Google launches Whisk, an image generation AI app that can remix images to create new ones
On December 16, 2024, Google announced a new image generation AI called ' Whisk ' that can generate various images by inputting an image.
Whisk
Introducing Whisk: Prompt Less, Play More | Google Labs - YouTube
Whisk: Visualize and remix ideas using images and AI
https://blog.google/technology/google-labs/whisk/
Conventional image generation AI requires input of text prompts such as '90s anime style ○○' or 'cyberpunk style ○○.' However, the newly announced Whisk is unique in that it does not require input of text prompts.
To generate an image using Whisk, first upload an image to the 'Subject' which will be the main subject. As with conventional image generation AI, it is also possible to enter a text prompt.

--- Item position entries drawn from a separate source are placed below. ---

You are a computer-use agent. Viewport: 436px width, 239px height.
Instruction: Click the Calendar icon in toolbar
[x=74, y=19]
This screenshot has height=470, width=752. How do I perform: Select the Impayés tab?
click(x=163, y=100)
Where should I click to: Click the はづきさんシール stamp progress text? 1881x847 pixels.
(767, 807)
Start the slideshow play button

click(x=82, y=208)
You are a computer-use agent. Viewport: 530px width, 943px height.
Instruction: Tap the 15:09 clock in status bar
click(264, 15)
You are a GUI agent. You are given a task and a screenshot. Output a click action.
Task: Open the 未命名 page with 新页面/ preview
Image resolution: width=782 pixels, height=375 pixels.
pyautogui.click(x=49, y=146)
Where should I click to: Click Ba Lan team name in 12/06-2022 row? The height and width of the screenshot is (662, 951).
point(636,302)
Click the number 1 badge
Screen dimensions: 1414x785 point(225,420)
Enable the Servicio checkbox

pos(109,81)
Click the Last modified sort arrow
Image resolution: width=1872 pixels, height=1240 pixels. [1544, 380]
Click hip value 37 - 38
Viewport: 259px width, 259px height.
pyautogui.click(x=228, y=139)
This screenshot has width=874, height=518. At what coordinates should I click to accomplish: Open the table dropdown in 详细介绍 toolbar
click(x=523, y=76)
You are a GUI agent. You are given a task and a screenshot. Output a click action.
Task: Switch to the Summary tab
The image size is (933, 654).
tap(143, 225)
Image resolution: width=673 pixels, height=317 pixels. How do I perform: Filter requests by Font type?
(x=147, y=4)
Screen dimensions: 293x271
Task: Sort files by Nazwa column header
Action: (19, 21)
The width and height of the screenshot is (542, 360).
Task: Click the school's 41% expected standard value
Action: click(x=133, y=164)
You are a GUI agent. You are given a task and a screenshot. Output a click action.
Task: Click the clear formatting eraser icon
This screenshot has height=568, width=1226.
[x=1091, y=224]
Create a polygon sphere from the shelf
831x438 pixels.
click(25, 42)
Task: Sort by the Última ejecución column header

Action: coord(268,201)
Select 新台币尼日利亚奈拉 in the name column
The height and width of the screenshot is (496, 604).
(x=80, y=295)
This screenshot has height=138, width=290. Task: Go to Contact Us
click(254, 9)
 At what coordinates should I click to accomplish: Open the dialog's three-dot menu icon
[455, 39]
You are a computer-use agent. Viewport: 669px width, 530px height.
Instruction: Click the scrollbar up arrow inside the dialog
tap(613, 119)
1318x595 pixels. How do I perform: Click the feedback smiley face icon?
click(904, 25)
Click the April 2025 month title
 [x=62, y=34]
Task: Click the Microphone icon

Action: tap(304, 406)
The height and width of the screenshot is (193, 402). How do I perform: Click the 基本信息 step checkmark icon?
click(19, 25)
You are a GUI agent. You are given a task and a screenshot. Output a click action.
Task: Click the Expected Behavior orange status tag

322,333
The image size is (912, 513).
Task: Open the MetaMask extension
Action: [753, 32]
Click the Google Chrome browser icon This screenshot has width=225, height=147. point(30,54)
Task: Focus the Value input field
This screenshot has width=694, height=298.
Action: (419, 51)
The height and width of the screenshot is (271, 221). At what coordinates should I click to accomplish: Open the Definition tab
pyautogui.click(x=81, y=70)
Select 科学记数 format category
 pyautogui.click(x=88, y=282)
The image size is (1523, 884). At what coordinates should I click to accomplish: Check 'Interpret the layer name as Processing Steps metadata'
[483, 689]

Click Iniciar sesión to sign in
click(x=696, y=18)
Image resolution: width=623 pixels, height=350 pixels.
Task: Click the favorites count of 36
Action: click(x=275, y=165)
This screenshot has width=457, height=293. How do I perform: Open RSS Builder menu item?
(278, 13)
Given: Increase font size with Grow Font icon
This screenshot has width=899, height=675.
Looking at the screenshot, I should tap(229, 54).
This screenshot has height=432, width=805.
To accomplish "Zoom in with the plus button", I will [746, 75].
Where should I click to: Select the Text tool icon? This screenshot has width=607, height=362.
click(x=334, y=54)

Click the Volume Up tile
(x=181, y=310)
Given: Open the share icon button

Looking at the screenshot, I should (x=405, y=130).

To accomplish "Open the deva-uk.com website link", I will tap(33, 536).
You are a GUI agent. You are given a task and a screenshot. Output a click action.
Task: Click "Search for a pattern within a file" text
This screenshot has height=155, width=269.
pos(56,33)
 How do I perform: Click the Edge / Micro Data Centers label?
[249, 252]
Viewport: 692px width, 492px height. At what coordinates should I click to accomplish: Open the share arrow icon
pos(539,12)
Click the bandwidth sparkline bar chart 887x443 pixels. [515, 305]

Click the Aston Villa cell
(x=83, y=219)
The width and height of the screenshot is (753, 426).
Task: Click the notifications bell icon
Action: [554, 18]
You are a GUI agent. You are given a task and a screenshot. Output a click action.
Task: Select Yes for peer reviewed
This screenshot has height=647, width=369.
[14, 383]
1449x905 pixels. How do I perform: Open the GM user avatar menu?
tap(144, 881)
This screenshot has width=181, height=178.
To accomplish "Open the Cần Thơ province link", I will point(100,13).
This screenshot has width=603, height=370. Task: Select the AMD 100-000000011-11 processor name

In the next 'Scene' section, you can select the scenery of the generated image. You can upload your favorite image, or you can pick one from the options presented randomly.
Additionally, you can upload an image to determine the style of the generated image, such as '90s cartoon style.' Like 'Subject,' 'Style' also supports input of a text prompt.
Finally, enter text details about the image to be generated.
This will generate a remixed image of the image you uploaded.
If you don't like the generated image, click the 'REFINE' button.
Enter 'suit with pink stripes' in the text field that appears.
A corrected image was generated based on the text entered.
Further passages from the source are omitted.